Following on from the runaway success that has been the Meta Quest 2 (formerly Oculus Quest 2) Meta’s next headset has been set up perfectly for a homerun. VR is more popular than ever and the Quest 2 leads the pack with its standalone design, impressive capabilities, and library of incredible (and exclusive) VR games.
Project Cambria is set to adopt everything that made the Quest 2 great but will take everything up a level with improved specs and features.
One such upgrade is color passthrough, a tool that will allow Cambria wearers to see the real world around them in full color rather than in monochrome like on the Quest 2.
This unimpressive sounding feature will actually be a massive improvement for Meta’s headset’s mixed reality capabilities. But based on Mark Zuckerberg’s demo you’d be forgiven if that wasn’t the impression you came away with.
A not so next-gen presentation
In a post on his Facebook page, Meta’s CEO gave us a narrated, minute-long look at his time playing The World Beyond.
This mixed-reality game is built using Meta’s new Presence Platform (more on that in a minute) and features a cute alien/rabbit/fox hybrid thing as your loyal companion (imagine a knock-off Stitch from Disney’s 2002 film Lilo and Stitch).
The game itself looks fun, Zuckerberg throws a virtual ball around for his companion to fetch, and he gives the little critter a scratch on the head when he does a good job. It’s effectively an AR Tamagotchi.
But the demo’s presentation carries a middle-school video project vibe.
We get barely 30 seconds of footage of Zuckerberg actually playing the game, and even less of what his perspective is. Adding insult to injury, the few clips we do get from inside the headset are a choppy mess – showing that Cambria won’t make many improvements on the Quest 2’s lackluster video recording features.
This felt like the sort of footage you’d expect from a leak – something shot in rush to avoid being caught by the higher-ups – not an official first look.

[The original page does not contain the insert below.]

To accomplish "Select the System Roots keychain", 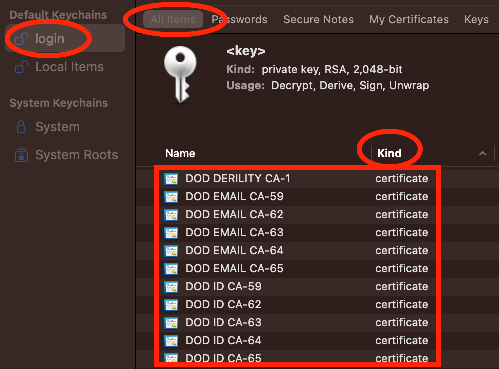I will pyautogui.click(x=66, y=155).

Project Cambria has been hyped up as the PS5 to the Quest 2’s PS4, but this demo makes it look more like the PS4 Slim.
Beyond the color, none of The World Beyond looked like it couldn’t be done on the Quest 2 – perhaps that’s why a monochrome version is coming to the headset’s App Lab’s program “soon” according to Zuckerberg.
Much like its VR Foo Fighters concert, Meta needs to stop hampering its own efforts.
Presence Platform sounds really cool. It’ll allow developers to use AI and machine learning to create inventive mixed reality experiences with hand and voice interactions. But what we’ve seen so far doesn’t look particularly revolutionary.
With the Project Cambria headset coming this year there’s only so long before Meta and Zuckerberg give us a proper presentation to show us what its new hardware looks like and is capable of. But this demo has definitely dampened our expectations.
It turns out the ‘Meta killer’ we’ve been waiting for isn’t the PSVR 2 or the Valve Index 2, it’s Meta itself.